(Dataset entries)
▼▼▼

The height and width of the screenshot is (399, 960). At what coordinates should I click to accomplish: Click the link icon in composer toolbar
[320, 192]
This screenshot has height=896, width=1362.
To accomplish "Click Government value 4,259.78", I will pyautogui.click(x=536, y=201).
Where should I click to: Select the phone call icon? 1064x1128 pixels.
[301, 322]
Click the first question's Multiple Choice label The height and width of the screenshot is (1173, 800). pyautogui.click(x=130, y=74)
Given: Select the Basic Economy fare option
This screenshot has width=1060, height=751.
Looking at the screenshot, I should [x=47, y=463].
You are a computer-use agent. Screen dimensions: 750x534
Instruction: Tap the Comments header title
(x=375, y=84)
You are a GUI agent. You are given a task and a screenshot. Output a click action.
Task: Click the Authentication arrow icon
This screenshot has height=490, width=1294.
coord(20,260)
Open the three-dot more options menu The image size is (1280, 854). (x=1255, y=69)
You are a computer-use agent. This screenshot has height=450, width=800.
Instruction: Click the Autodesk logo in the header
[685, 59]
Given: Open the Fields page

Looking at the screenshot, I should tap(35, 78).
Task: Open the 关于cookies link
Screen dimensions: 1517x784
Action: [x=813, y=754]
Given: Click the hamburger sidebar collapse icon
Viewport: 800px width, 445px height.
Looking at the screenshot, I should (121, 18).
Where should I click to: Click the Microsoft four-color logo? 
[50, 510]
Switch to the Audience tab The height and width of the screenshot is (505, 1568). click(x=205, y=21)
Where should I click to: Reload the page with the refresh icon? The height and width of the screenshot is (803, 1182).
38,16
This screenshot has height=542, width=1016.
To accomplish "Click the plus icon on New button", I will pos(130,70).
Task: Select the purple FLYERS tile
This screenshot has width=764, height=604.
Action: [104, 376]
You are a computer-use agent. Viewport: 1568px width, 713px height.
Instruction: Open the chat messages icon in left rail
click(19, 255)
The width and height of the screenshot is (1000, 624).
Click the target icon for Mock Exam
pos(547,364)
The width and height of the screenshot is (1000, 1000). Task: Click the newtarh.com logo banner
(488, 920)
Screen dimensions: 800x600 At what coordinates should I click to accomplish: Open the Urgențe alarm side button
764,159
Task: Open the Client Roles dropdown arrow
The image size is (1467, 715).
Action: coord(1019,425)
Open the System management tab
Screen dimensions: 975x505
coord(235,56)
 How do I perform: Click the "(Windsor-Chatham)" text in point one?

▲▲▲

- _Brief_: Send back each record exactly as it stands.

- _Solution for this problem_:
The height and width of the screenshot is (399, 960). At what coordinates should I click to accomplish: Click the link icon in composer toolbar
[320, 192]
This screenshot has height=896, width=1362.
To accomplish "Click Government value 4,259.78", I will pyautogui.click(x=536, y=201).
Where should I click to: Select the phone call icon? 1064x1128 pixels.
[301, 322]
Click the first question's Multiple Choice label The height and width of the screenshot is (1173, 800). pyautogui.click(x=130, y=74)
Given: Select the Basic Economy fare option
This screenshot has width=1060, height=751.
Looking at the screenshot, I should [x=47, y=463].
You are a computer-use agent. Screen dimensions: 750x534
Instruction: Tap the Comments header title
(x=375, y=84)
You are a GUI agent. You are given a task and a screenshot. Output a click action.
Task: Click the Authentication arrow icon
This screenshot has height=490, width=1294.
coord(20,260)
Open the three-dot more options menu The image size is (1280, 854). (x=1255, y=69)
You are a computer-use agent. This screenshot has height=450, width=800.
Instruction: Click the Autodesk logo in the header
[685, 59]
Given: Open the Fields page

Looking at the screenshot, I should tap(35, 78).
Task: Open the 关于cookies link
Screen dimensions: 1517x784
Action: [x=813, y=754]
Given: Click the hamburger sidebar collapse icon
Viewport: 800px width, 445px height.
Looking at the screenshot, I should (121, 18).
Where should I click to: Click the Microsoft four-color logo? 
[50, 510]
Switch to the Audience tab The height and width of the screenshot is (505, 1568). click(x=205, y=21)
Where should I click to: Reload the page with the refresh icon? The height and width of the screenshot is (803, 1182).
38,16
This screenshot has height=542, width=1016.
To accomplish "Click the plus icon on New button", I will pos(130,70).
Task: Select the purple FLYERS tile
This screenshot has width=764, height=604.
Action: [104, 376]
You are a computer-use agent. Viewport: 1568px width, 713px height.
Instruction: Open the chat messages icon in left rail
click(19, 255)
The width and height of the screenshot is (1000, 624).
Click the target icon for Mock Exam
pos(547,364)
The width and height of the screenshot is (1000, 1000). Task: Click the newtarh.com logo banner
(488, 920)
Screen dimensions: 800x600 At what coordinates should I click to accomplish: Open the Urgențe alarm side button
764,159
Task: Open the Client Roles dropdown arrow
The image size is (1467, 715).
Action: coord(1019,425)
Open the System management tab
Screen dimensions: 975x505
coord(235,56)
 How do I perform: Click the "(Windsor-Chatham)" text in point one?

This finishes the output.